Nel caso in esame la ricorrente ha totalmente omesso di riferire il contenuto della prima pronuncia d’appello e della precedente sentenza della Cassazione, così impedendo di verificare l’eventuale formazione di un giudicato interno nonchè l’ampiezza del potere di accertamento in fatto e in diritto residuato in capo al giudice del rinvio.

Il difetto genetico del ricorso non può essere colmato, come invece pretende di fare la ricorrente, con le memorie depositate ai sensi dell’art. 380-bis c.p.c., in quanto con le stesse non è possibile rimediare a difetti dell’atto introduttivo che ne determinino l’originaria inammissibilità.

In conclusione, il ricorso deve essere dichiarato inammissibile.

Le spese del giudizio di legittimità vanno poste a carico del ricorrente, ai sensi dell’art. 385 c.p.c., comma 1, nella misura indicata nel dispositivo.

Ricorrono altresì i presupposti per l’applicazione del D.P.R. 30 maggio 2002, n. 115, art. 13, comma 1-quater, inserito dalla L. 24 dicembre 2012, n. 228, art. 1, comma 17, sicchè va disposto il versamento, a carico della parte impugnante e soccombente, di un ulteriore importo pari al contributo unificato già dovuto per l’impugnazione proposta.

P.Q.M.

dichiara inammissibile il ricorso e condanna la ricorrente al pagamento, in favore dei controricorrenti, delle spese del giudizio di legittimità, che liquida in Euro 8.200,00 per compensi, oltre alle spese forfettarie nella misura del 15%, agli esborsi liquidati in Euro 200,00 e agli accessori di legge, che distrae in favore in favore dell’avv.
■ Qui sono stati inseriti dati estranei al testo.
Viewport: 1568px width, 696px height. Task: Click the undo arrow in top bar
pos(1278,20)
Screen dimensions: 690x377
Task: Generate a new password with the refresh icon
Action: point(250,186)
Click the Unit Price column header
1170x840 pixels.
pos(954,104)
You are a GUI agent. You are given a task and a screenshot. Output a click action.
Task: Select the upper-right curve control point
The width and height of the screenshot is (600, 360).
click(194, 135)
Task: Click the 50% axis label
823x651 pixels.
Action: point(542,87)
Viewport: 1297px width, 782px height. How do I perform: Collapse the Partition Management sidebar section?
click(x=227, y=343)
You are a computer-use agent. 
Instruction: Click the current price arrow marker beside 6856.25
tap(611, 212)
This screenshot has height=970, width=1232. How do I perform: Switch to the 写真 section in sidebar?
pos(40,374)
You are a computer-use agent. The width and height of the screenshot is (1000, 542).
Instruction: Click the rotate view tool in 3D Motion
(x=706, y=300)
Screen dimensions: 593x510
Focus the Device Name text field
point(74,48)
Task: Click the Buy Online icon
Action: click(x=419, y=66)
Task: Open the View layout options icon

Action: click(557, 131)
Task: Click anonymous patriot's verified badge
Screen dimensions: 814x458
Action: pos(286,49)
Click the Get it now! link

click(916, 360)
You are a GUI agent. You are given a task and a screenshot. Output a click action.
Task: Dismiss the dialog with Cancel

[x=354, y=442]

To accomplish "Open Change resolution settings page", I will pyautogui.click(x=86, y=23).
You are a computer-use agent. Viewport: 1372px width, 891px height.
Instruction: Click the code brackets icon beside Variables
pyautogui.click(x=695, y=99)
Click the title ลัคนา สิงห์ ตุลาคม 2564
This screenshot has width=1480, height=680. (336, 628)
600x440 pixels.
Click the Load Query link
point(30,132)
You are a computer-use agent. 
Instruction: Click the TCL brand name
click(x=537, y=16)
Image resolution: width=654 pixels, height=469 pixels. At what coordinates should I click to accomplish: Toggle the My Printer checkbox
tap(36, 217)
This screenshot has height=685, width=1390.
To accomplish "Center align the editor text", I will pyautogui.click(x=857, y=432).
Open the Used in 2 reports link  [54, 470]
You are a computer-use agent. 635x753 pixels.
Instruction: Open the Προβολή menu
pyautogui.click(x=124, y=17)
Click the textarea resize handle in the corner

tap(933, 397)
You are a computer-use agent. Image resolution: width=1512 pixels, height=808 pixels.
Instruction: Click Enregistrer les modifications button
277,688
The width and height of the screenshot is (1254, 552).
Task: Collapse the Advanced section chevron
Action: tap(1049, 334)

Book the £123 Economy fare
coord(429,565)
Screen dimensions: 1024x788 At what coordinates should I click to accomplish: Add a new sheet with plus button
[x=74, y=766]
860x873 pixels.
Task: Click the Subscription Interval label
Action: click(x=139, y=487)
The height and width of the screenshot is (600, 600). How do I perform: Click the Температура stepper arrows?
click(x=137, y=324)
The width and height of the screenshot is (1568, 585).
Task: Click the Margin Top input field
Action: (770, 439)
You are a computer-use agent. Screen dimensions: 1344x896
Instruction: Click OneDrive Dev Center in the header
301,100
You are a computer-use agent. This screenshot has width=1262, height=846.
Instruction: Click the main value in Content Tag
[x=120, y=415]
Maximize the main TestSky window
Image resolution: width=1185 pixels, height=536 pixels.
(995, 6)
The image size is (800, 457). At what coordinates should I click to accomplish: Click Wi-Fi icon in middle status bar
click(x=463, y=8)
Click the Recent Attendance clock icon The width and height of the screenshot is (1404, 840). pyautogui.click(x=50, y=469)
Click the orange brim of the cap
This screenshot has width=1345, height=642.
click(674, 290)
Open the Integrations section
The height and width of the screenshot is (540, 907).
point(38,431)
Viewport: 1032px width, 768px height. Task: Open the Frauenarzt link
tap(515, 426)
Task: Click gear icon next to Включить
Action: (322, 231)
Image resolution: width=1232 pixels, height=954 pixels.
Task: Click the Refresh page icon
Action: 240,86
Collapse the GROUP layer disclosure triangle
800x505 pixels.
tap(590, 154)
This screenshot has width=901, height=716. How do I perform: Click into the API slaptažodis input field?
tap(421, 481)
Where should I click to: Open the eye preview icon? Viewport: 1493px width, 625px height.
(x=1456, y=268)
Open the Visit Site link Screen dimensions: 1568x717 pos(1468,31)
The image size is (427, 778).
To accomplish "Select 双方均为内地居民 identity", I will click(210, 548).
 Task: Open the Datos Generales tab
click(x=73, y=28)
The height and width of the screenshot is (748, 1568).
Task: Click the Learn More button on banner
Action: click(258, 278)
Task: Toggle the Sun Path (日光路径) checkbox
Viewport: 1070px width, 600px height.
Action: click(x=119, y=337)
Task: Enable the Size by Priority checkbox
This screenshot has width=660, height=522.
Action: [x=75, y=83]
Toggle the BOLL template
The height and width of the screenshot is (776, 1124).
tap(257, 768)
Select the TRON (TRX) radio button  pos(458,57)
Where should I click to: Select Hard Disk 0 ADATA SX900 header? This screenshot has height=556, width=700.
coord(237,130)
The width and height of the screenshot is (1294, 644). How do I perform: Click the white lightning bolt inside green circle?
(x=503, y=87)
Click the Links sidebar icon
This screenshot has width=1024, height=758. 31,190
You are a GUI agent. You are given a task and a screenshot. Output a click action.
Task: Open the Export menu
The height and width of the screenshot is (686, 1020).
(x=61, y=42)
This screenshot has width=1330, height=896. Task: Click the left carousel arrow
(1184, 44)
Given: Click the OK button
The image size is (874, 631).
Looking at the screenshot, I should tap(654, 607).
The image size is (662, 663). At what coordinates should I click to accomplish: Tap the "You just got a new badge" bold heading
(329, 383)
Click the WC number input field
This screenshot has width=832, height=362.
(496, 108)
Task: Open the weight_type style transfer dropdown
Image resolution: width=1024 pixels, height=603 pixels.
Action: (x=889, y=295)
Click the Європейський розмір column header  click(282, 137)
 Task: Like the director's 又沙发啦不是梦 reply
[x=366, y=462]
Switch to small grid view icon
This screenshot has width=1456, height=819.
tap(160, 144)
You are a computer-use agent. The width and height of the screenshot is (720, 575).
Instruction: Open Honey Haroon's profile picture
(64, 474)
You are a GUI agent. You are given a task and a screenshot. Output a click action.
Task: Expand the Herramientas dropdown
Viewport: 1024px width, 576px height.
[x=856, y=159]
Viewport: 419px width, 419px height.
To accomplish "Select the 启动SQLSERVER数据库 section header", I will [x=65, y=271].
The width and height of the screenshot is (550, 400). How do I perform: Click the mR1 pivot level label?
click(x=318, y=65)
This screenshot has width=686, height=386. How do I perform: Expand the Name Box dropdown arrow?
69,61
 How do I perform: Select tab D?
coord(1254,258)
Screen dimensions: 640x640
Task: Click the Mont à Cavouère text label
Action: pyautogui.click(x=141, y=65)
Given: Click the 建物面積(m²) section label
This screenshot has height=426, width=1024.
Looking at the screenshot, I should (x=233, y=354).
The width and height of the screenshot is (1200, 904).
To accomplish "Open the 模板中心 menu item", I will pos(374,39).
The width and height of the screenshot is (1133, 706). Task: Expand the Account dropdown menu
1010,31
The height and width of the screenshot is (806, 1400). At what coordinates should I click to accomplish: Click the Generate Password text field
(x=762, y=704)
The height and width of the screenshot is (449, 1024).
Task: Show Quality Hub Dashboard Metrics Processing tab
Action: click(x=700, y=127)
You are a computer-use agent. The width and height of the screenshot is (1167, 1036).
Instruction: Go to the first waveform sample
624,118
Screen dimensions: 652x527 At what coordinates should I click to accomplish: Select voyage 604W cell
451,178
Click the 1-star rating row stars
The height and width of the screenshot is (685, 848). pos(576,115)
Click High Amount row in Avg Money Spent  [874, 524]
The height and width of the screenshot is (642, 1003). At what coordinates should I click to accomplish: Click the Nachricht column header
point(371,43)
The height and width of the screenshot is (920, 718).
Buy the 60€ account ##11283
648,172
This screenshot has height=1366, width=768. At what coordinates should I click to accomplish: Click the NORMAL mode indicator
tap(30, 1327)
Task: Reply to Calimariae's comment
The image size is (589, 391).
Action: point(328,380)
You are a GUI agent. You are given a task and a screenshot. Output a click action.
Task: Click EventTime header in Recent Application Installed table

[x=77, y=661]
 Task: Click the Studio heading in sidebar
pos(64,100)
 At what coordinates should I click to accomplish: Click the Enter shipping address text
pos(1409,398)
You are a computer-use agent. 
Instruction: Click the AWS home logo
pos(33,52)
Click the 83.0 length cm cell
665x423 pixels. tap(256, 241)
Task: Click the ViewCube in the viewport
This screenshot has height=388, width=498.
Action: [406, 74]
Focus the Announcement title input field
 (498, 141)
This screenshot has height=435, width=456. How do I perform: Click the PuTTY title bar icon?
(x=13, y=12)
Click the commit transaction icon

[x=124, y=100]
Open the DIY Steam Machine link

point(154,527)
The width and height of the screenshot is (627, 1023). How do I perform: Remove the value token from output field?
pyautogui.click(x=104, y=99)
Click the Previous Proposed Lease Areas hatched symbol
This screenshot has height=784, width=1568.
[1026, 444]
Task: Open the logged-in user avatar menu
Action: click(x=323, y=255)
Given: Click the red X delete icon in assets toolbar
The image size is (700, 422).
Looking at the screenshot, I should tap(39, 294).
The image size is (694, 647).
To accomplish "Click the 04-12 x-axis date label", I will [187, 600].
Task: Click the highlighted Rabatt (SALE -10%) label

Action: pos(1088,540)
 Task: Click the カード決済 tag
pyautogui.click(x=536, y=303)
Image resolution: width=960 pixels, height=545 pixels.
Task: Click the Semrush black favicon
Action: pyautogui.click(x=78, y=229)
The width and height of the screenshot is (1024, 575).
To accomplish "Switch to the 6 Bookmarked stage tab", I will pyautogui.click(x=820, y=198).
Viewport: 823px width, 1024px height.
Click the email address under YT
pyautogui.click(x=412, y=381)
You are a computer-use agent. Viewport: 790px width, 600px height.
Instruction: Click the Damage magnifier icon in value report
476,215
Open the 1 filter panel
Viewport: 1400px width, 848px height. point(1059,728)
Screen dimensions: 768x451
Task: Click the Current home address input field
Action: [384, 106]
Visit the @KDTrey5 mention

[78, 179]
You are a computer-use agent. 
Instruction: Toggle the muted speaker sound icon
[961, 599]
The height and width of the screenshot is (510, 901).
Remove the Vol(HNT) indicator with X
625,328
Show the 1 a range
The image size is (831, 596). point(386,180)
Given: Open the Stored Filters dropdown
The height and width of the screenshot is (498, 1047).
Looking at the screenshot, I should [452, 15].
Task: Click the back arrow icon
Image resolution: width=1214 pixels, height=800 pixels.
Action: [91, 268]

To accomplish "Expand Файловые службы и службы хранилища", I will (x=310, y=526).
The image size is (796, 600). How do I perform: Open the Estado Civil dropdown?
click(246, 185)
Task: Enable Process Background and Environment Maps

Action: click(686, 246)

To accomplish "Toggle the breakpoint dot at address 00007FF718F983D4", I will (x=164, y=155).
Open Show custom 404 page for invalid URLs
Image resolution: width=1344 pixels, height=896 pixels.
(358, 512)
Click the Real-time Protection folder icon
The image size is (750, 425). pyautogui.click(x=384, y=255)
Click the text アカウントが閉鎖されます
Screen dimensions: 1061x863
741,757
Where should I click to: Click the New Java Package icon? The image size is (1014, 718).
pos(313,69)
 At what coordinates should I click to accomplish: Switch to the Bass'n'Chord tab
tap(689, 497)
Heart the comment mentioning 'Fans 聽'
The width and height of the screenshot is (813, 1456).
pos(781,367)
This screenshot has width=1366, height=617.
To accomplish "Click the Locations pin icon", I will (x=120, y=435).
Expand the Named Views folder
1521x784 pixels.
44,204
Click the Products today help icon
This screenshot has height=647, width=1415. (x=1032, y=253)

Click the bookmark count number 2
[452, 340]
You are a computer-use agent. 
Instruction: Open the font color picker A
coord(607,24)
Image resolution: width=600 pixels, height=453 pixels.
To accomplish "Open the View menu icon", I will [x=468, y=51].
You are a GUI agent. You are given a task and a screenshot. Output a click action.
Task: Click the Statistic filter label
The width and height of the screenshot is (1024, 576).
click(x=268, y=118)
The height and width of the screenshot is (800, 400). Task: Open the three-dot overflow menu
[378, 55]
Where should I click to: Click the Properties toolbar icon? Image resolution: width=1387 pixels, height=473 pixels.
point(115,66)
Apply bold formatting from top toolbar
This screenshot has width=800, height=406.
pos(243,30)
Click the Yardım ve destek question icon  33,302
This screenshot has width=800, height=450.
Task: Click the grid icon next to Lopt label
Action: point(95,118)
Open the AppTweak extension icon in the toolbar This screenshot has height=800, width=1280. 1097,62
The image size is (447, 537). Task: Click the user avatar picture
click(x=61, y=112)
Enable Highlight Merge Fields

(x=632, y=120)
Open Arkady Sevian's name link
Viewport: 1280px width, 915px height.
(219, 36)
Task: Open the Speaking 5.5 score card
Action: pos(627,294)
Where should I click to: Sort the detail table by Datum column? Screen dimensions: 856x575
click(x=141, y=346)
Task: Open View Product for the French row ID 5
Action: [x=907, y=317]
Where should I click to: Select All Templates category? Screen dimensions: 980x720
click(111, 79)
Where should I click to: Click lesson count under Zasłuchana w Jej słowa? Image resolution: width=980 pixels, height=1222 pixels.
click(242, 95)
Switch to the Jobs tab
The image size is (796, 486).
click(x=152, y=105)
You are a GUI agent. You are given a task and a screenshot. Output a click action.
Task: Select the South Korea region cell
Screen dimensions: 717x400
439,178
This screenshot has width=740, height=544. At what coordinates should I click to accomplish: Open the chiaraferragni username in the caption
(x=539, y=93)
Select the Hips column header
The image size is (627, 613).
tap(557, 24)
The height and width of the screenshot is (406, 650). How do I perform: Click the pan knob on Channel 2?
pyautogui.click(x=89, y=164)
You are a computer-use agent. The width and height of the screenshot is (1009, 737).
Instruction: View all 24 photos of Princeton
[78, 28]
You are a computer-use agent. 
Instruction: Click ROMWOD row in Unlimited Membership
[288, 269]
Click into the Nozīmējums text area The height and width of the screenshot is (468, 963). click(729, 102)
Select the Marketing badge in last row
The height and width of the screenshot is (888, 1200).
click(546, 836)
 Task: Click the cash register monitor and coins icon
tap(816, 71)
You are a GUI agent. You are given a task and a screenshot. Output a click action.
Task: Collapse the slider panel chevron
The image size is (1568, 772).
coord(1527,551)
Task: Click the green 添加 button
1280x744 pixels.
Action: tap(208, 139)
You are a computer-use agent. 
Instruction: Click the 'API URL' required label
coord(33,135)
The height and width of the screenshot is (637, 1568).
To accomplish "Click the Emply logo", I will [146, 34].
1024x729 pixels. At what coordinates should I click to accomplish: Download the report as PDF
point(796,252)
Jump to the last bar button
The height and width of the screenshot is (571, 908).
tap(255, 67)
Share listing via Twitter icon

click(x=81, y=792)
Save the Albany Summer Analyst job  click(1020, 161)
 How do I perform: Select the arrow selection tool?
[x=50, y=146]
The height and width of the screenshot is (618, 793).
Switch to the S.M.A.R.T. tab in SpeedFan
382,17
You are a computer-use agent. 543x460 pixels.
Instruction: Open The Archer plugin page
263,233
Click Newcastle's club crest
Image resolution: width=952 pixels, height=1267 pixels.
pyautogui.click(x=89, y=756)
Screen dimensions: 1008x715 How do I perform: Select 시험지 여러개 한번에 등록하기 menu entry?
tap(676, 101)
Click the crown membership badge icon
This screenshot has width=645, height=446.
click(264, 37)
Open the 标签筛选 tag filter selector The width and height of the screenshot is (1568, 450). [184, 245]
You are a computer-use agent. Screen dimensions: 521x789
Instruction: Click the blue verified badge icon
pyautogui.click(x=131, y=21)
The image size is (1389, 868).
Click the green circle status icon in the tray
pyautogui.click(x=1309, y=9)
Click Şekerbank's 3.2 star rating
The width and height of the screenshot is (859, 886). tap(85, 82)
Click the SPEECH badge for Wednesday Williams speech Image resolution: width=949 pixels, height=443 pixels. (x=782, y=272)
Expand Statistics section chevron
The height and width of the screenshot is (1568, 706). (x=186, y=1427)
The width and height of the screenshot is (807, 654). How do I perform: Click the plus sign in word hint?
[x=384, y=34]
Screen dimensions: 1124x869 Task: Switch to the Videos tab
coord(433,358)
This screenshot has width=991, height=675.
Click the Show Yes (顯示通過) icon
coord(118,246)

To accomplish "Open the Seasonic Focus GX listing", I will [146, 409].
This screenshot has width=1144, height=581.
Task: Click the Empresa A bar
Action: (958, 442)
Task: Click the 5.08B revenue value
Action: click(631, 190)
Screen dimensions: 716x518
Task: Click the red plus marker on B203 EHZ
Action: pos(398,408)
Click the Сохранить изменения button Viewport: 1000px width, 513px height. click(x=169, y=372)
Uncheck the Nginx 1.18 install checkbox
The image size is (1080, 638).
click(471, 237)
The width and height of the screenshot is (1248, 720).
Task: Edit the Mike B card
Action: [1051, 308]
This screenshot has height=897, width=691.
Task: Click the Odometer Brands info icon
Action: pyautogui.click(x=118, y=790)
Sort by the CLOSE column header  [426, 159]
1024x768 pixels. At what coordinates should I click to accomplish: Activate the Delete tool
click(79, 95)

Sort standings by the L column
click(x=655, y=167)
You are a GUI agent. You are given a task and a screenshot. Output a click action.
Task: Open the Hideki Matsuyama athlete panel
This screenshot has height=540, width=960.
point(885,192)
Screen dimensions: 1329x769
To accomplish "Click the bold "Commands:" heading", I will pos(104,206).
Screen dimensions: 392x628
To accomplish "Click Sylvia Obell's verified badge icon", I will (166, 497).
Carlo Bassoli.

Ai sensi del D.P.R. n. 115 del 2002, art. 13, comma 1 quater, inserito dalla L. n. 228 del 2012, art. 1, comma 17, dà atto della sussistenza dei presupposti per il versamento, da parte della ricorrente, dell’ulteriore importo a titolo di contributo unificato pari a quello dovuto per il ricorso, a norma del cit. art. 13, comma 1-bis.

Così deciso in Roma, il 19 settembre 2019.